[Saved entries]
____

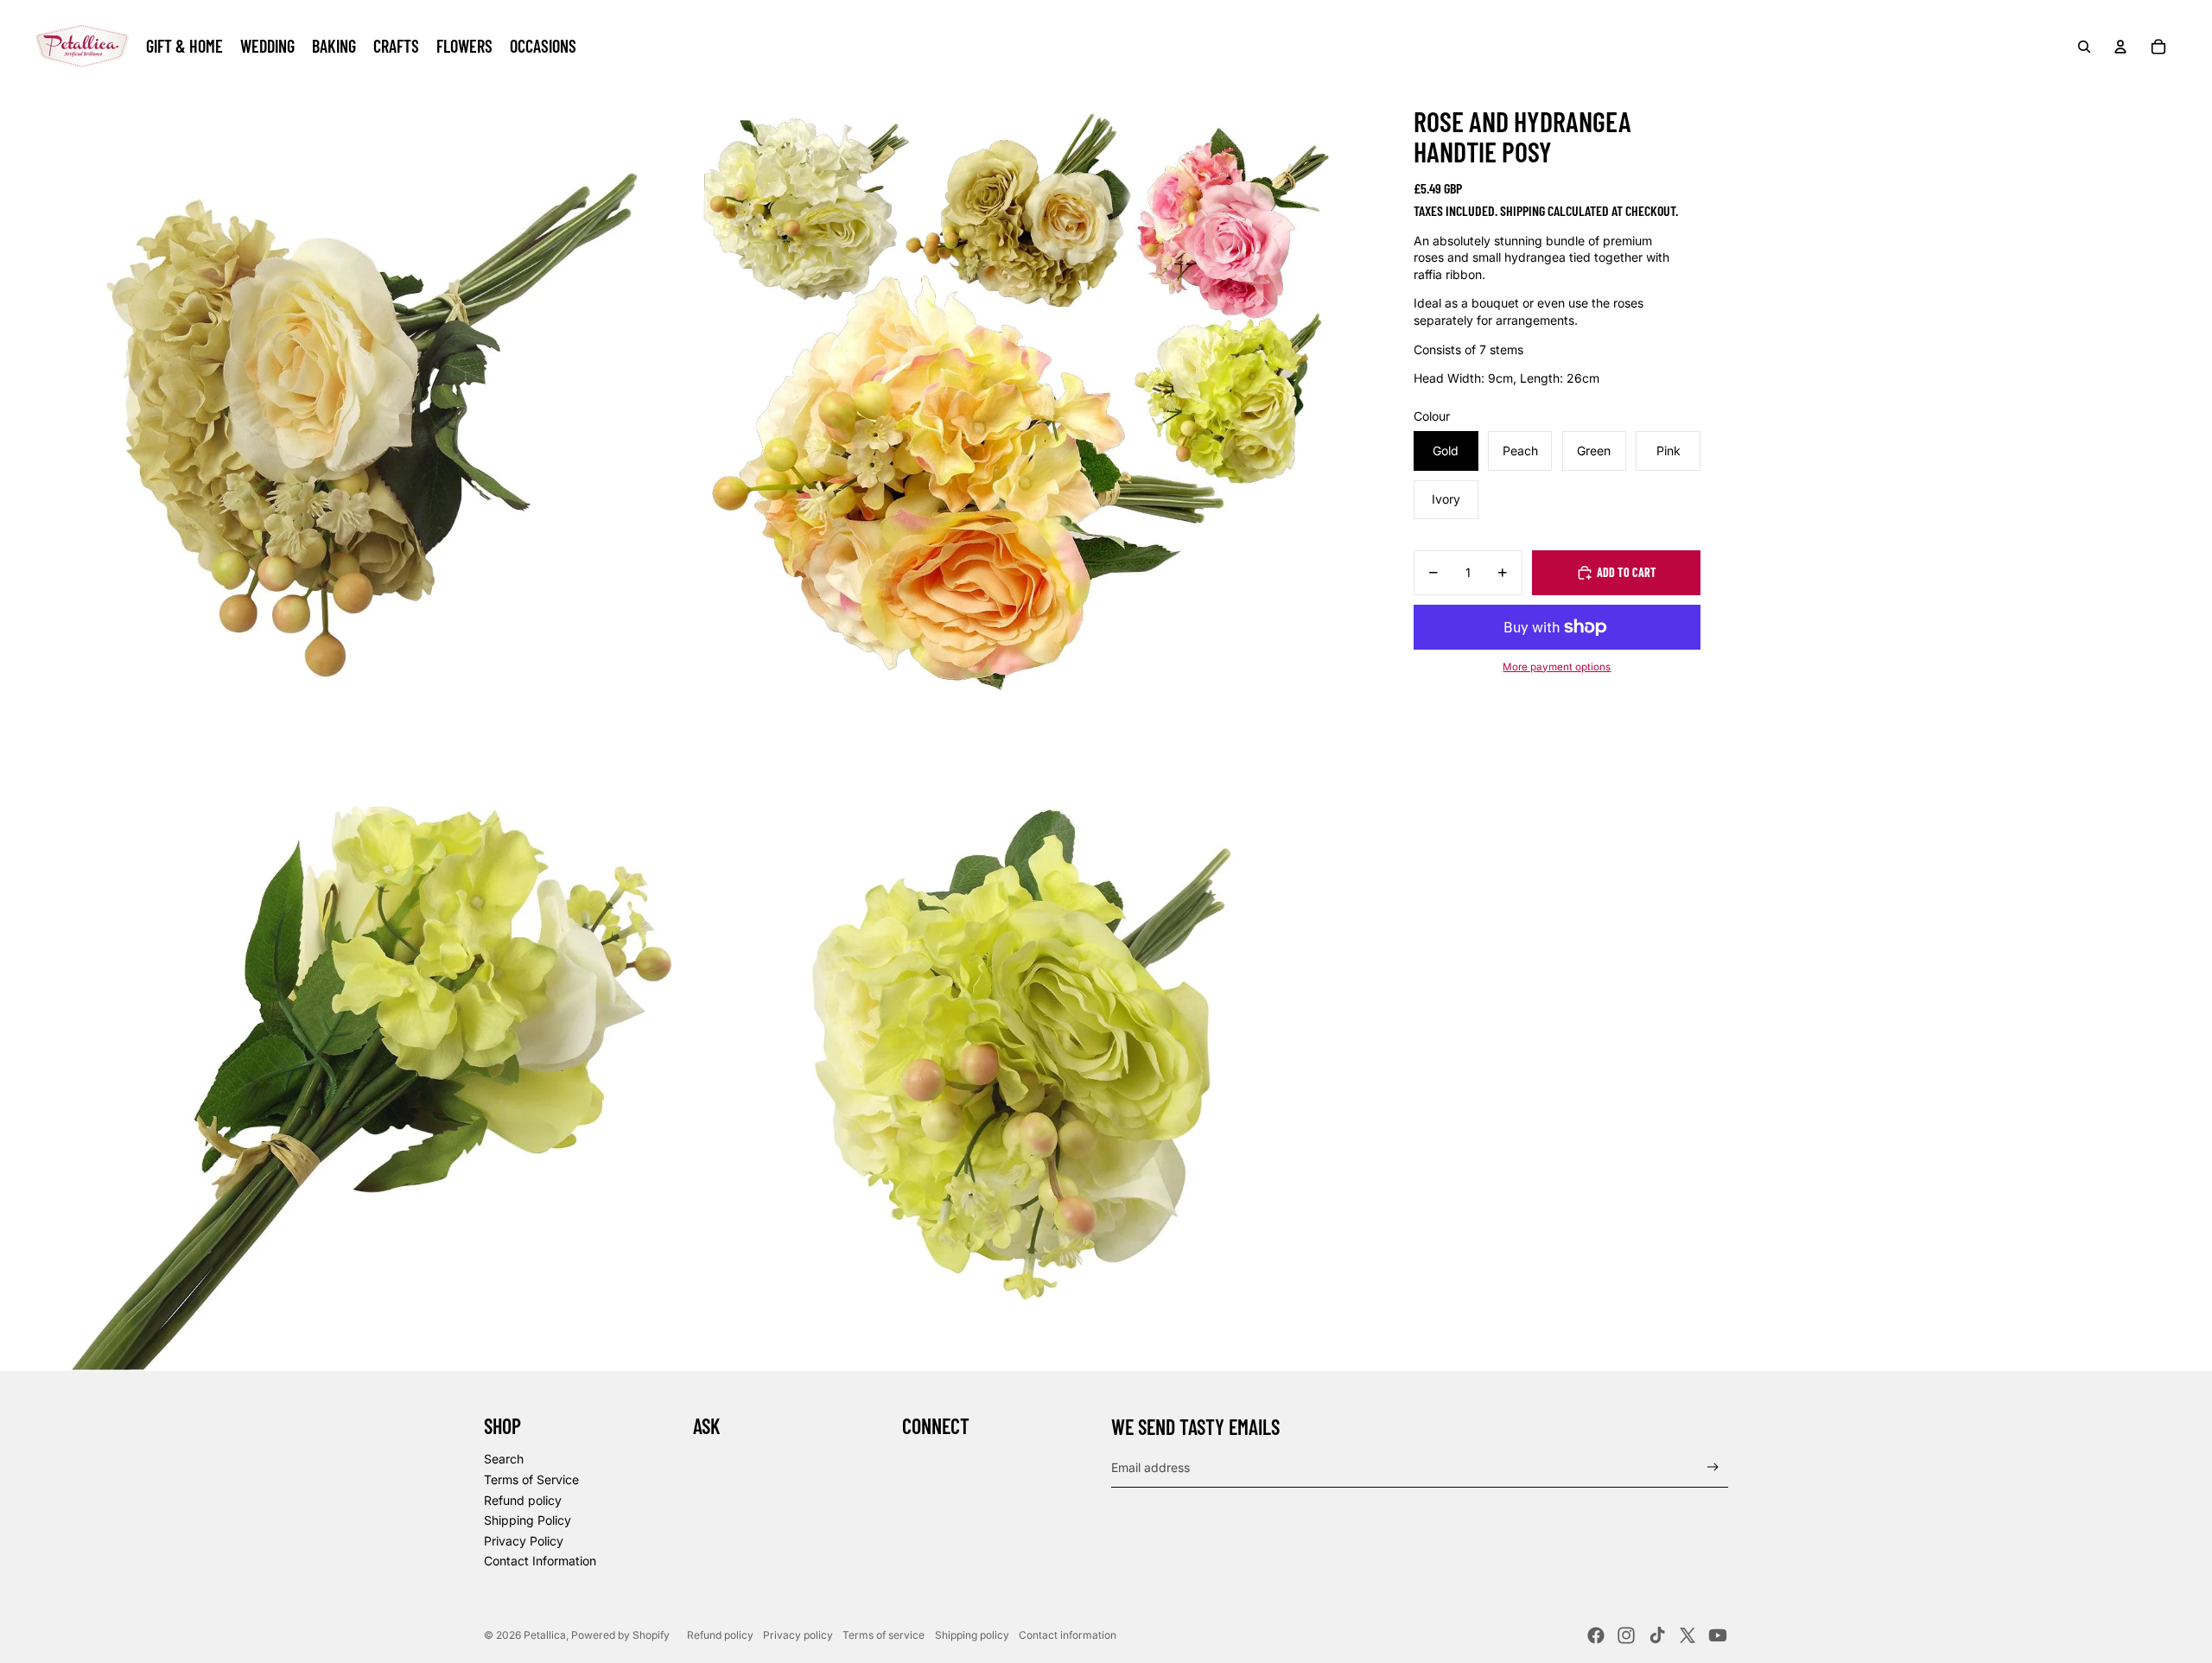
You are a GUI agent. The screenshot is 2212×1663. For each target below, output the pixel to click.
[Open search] (2084, 47)
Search (504, 1458)
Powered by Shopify (620, 1634)
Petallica (545, 1634)
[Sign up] (1713, 1467)
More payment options (1557, 667)
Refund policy (523, 1500)
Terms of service (883, 1634)
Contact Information (540, 1560)
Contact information (1067, 1634)
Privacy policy (798, 1634)
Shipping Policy (527, 1520)
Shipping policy (972, 1634)
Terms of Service (531, 1479)
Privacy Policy (523, 1540)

____

EXERCISE AIM => The lines from the one with "Shipping policy (972, 1634)" through the end of the data above are to be set down exactly, with both boundary lines included and no other lines.

ANSWER SPACE =>
Shipping policy (972, 1634)
Terms of Service (531, 1479)
Privacy Policy (523, 1540)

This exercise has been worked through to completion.